Employment Situation


The September employment report was among the strongest this cycle. Private payroll employment rose 137,000 and despite the 34,000 drop in government employment total
payroll employment rose 103,000. Moreover, the household survey showed a gain of 398,000.
Even so, by historic norms employment continues to be weak. But compared to the other jobless recoveries this cycle continues to show growth somewhere between the 1990s and 2000s cycles.

Because the household survey tends to lead the payroll numbers the large gains in the household survey was encouraging.

Wage growth continues to show weak gains.

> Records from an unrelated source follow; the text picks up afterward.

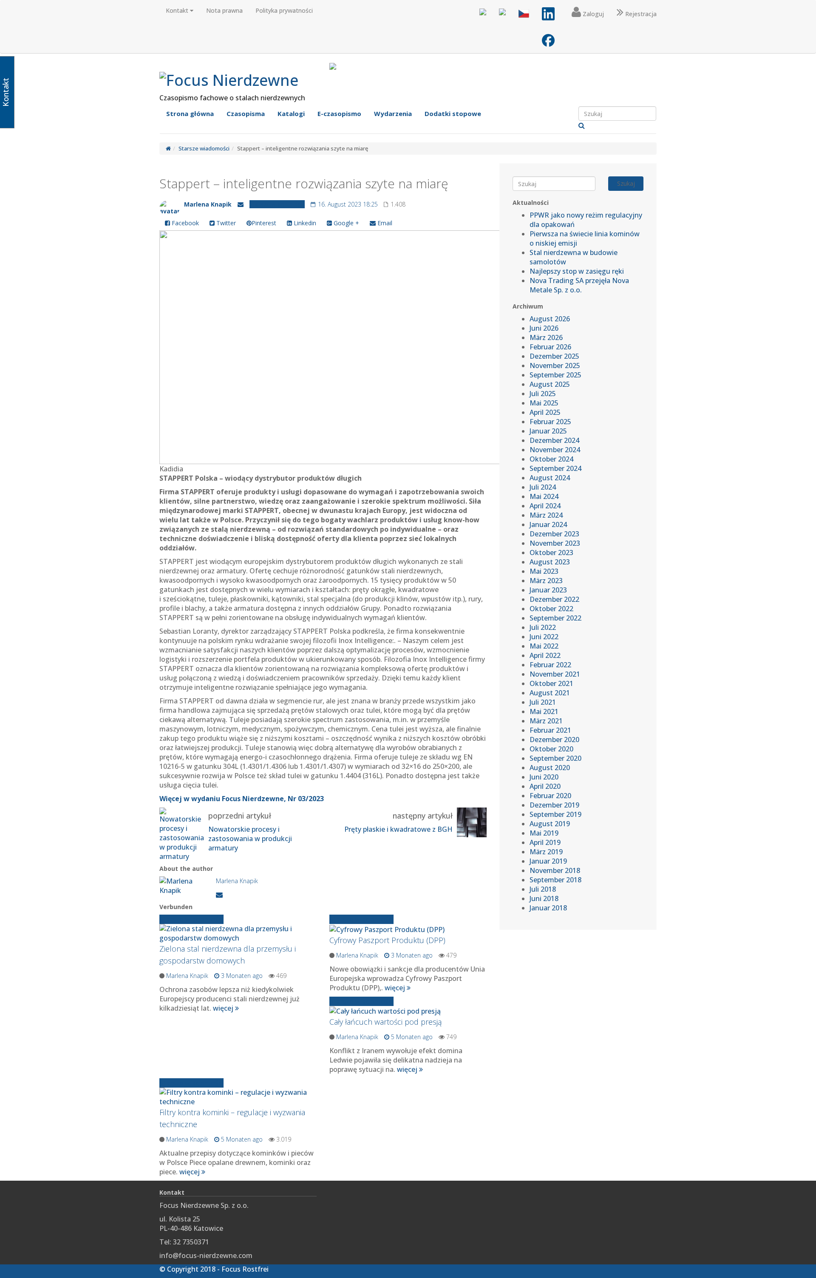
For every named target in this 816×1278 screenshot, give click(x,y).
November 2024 (555, 449)
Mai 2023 (544, 571)
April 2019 (545, 842)
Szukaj (626, 183)
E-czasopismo (339, 113)
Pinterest (264, 223)
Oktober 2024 (551, 459)
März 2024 (546, 515)
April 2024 (545, 505)
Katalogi (291, 113)
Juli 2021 (543, 702)
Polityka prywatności (284, 10)
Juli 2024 (543, 487)
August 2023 (550, 562)
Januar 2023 (548, 590)
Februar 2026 (550, 346)
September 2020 (555, 758)
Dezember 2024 (554, 440)
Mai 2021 (544, 711)
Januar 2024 (548, 524)
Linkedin (304, 223)
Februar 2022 (550, 664)
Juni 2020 (544, 777)
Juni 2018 (544, 898)
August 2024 (550, 477)
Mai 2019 (544, 833)
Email (384, 223)
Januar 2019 (548, 861)
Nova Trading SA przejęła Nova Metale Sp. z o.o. (579, 285)
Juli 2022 (543, 627)
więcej (224, 1008)
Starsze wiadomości (204, 148)
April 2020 (545, 786)
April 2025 (545, 412)
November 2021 (555, 674)
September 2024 (555, 468)
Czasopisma (246, 113)
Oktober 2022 (551, 608)
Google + (345, 223)
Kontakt (178, 10)
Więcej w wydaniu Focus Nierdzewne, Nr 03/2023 (241, 798)
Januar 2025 (548, 431)
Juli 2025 (543, 393)
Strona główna (190, 113)
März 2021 (546, 720)
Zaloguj (592, 14)
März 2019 (546, 851)
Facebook (184, 223)
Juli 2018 (543, 889)
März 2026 (546, 337)
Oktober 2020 (551, 749)
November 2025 (555, 365)
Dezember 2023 (554, 533)
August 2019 (550, 823)
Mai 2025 (544, 403)
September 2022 (555, 618)
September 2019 (555, 814)
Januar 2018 (548, 907)
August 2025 (550, 384)
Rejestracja (640, 14)
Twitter (225, 223)
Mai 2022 (544, 646)
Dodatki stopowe (453, 113)
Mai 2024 (544, 496)
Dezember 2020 (554, 739)
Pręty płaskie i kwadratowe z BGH (398, 829)
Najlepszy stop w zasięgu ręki (577, 271)
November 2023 (555, 543)
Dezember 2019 (554, 805)
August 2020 (550, 767)
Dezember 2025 (554, 356)
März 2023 (546, 580)
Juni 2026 (544, 328)
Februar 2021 (550, 730)
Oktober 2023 (551, 552)
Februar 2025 (550, 421)
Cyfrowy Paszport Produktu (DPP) (387, 940)
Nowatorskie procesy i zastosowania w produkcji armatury (250, 839)
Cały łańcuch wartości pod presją (385, 1022)
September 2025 (555, 375)
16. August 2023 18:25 (347, 204)
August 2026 (550, 318)
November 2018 (555, 870)
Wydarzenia (393, 113)
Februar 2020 (550, 795)
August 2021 (550, 692)
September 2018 (555, 879)
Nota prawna (224, 10)
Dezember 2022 (554, 599)
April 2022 (545, 655)
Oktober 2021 (551, 683)
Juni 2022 (544, 636)
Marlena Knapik (208, 204)
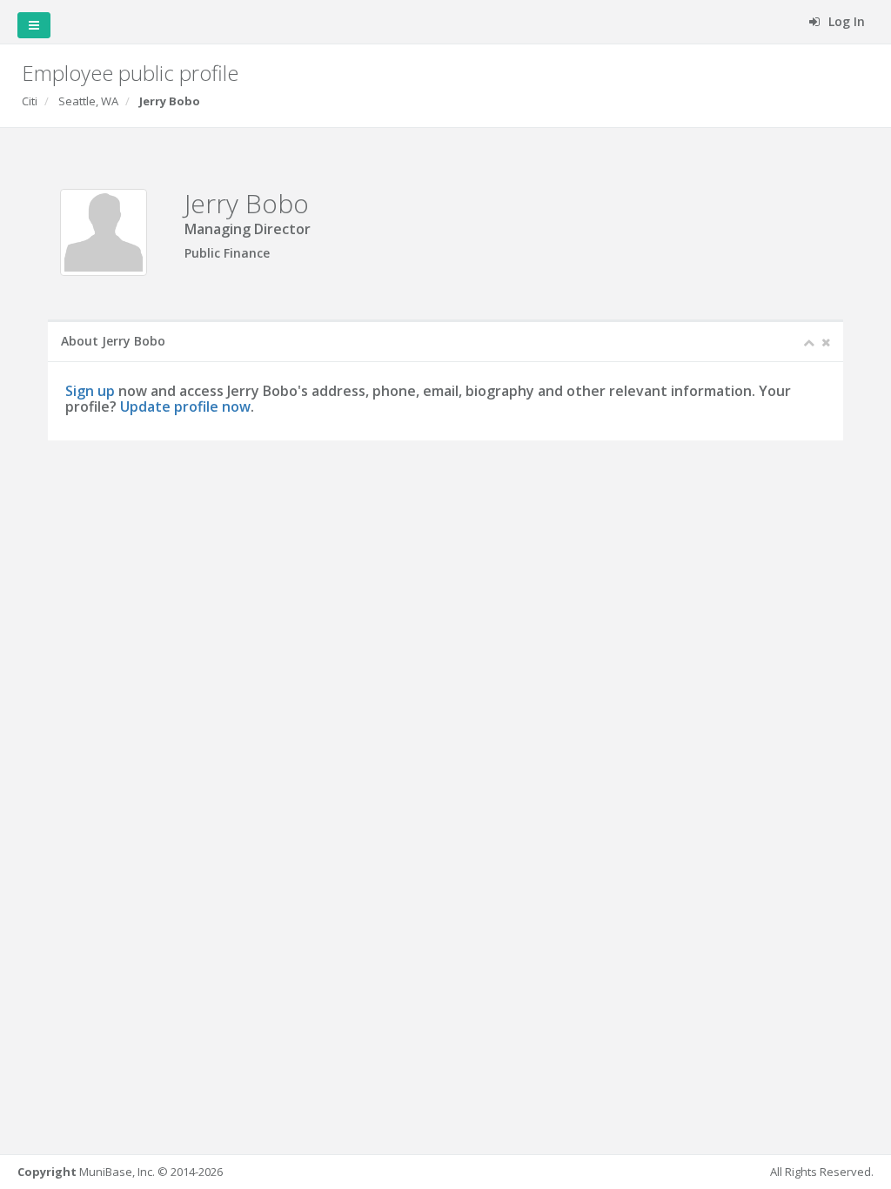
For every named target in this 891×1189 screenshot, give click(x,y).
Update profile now (185, 406)
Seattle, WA (88, 101)
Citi (29, 101)
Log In (845, 21)
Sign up (90, 390)
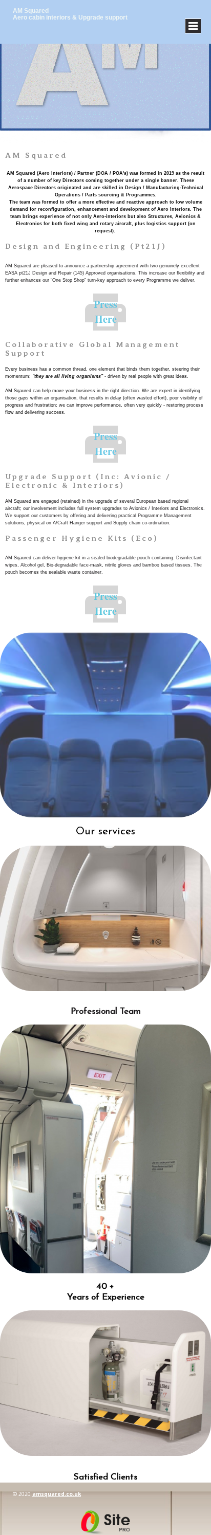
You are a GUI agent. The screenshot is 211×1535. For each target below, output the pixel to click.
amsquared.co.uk (56, 1493)
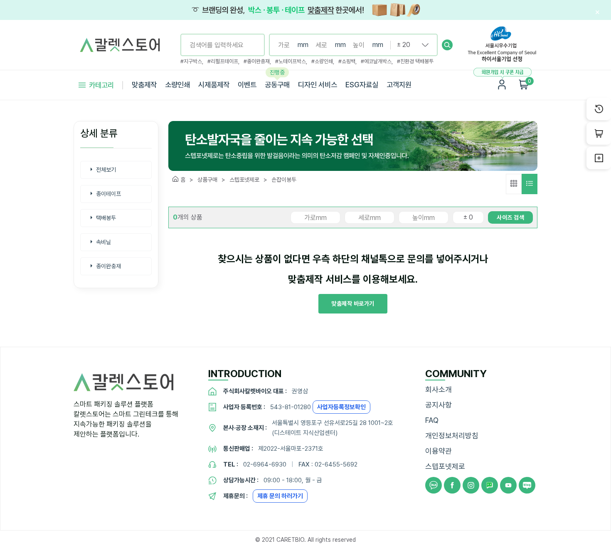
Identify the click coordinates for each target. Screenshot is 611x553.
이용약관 (438, 451)
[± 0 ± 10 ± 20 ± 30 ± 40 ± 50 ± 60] (409, 45)
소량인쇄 (177, 84)
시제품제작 (213, 84)
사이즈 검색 (510, 217)
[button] (447, 45)
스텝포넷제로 (445, 466)
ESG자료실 (361, 84)
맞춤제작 (144, 84)
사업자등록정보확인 (341, 407)
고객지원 (399, 84)
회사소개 (438, 389)
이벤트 (247, 84)
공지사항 (438, 404)
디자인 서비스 (317, 84)
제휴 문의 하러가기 (280, 496)
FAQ (432, 420)
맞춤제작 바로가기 (352, 303)
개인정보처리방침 (451, 435)
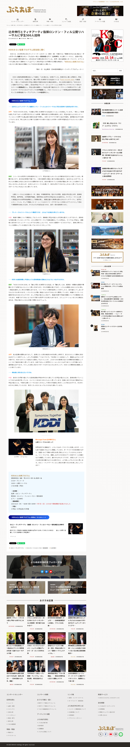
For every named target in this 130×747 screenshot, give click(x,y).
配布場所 (41, 725)
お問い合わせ (103, 715)
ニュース (10, 703)
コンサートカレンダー (15, 694)
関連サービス (103, 694)
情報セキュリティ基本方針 (107, 712)
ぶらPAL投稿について (44, 732)
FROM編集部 (12, 724)
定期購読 (41, 729)
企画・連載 (11, 706)
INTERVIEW (23, 38)
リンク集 (71, 694)
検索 (120, 70)
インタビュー (12, 715)
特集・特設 (11, 729)
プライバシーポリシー (75, 718)
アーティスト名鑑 (43, 714)
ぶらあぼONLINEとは (75, 706)
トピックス (11, 709)
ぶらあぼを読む (42, 719)
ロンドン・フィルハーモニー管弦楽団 (37, 548)
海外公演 (10, 721)
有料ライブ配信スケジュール (46, 706)
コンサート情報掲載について (77, 709)
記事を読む (11, 700)
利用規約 (71, 715)
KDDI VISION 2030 (67, 79)
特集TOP (10, 732)
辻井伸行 (53, 548)
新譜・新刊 (11, 718)
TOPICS (31, 38)
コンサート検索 (42, 694)
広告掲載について (74, 712)
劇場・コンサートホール (76, 698)
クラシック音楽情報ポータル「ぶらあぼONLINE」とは (108, 1)
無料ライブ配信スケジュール (46, 703)
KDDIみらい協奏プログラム (74, 62)
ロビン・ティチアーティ (17, 548)
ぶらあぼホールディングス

I have a wage equations that I’ve used for may years and it is no longer calling for falling wage. Earnings did not fall as the equation suggested immediately after the recession. Because of sticky wages I was not surprised by this . But now I expect wage growth to remain weak to offset the period when average hourly earnings were stronger than the wage equation called for. The equation makes wages gains a function of the unemployment rate, capacity utilization and inflation expectations using the three year trailing CPI as a measure of inflation expectations.

The average work week lengthened and together with the weak wage gains average weekly earnings rose 0.6%, one of the largest gains this cycle. I had been particularly worried about the lack of income growth and saw it as a major threat to economic growth. As of last month real weekly earnings were down some 2.27% over the past years. With weak oil prices real weekly wages should show a nice gain in September.